La fregona – Zoru-garbigailua 3
En San Fermín ocurren cosas extrañas. La gente realiza actos inexplicables. Sea por el alcohol o por el cruce de gentes variopintas, vemos cosas dignas de llamar la atención. Por ejemplo hace muchos años recuerdo que un día seis de julio a eso de la tarde noche nos encontramos una fregona en la calle San Lorenzo. ¿A quién en su sano juicio se le ocurre sacar a la basura tal elemento en tan señalado día?
Alguien lo hizo y evidentemente no lo pudimos pasar por alto. Nos la llevamos de juerga con nosotros hasta el amanecer. Recorrimos bares y txoznas con ella, encontrándole usos en todos los lugares que visitábamos. Recuerdo como fregamos todos los bares que pisamos y como limpiábamos con ella las zapatillas de todo el mundo que nos lo pedía.
Camino a las txoznas, en el paseo Sarasate, unos peruanos tocaban bellas canciones de su tierra. Allí acudimos fregona en mano a echarles una mano y tras ver claro que necesitaban un bajista, allí me puse a tocar con ellos con mi fregona, mientras recaudábamos dinero probablemente más debido a mi presencia que a su sensual música.
Pero un buen bajista, debe estar a todo y en las txoznas la fregona convertida hacía tiempo en instrumento musical sirvió de elemento de ritmo a numerosas canciones hasta al amanecer.
Y por esos milagros que pasan en estas fiestas, increíblemente, tras fregar bares, limpiar zapatillas y ejercer de bajo hasta altas horas de la mañana, la fregona llegó a casa conmigo. En el portal una maldita casualidad me esperaba. Todo se había alienado en contra mía y una vecina de portal había sacado al mismo, un cubo y otra fregona por si venían a limpiar. Evidentemente no pude hacer otra cosa, el destino estaba escrito y sin pensarlo siquiera, en un acto reflejo, di el cambiazo y me subí a casa con la fregona de la vecina, dejando en el cubo a mi fiel compañera de gaupasa.

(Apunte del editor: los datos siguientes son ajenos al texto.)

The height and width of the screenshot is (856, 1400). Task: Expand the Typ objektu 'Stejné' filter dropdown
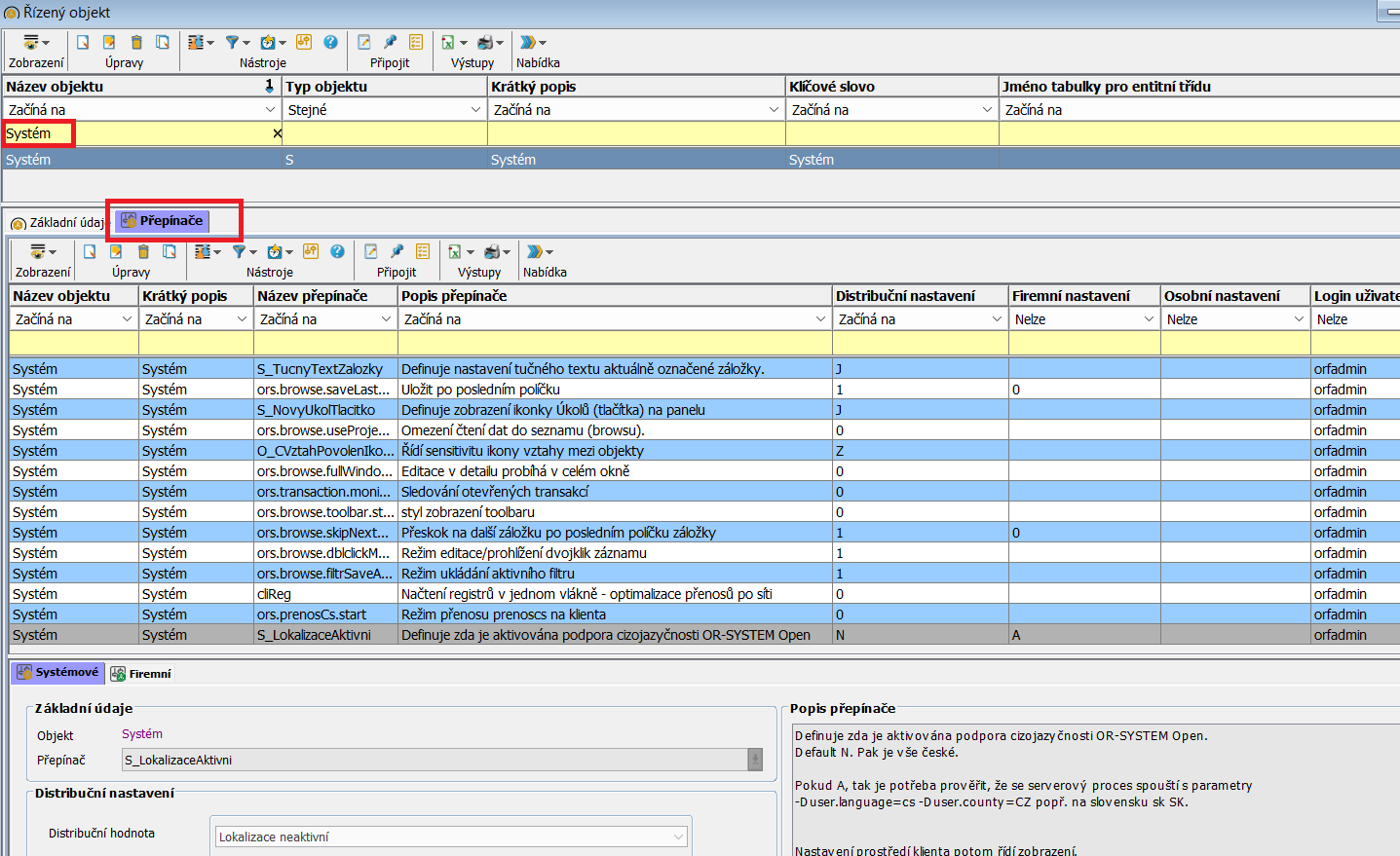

Al día siguiente mientras me duchaba y me preparaba con intención de ir a los toros, oí una conversación entre mi madre y mi abuela. Esta última comentaba la indignación de su vecina del cuarto piso, al descubrir que le habían cambiado la fregona.
– ¡Qué vergüenza de vecindario!
– ¡Y mira que la mía estaba vieja, pero anda que la que me han dejao!, exclamaba la legítima dueña.
El hecho de que mi madre viese en casa una fregona que no le sonaba, a la par del ataque de risa que me dio en el baño, me terminaron por delatar.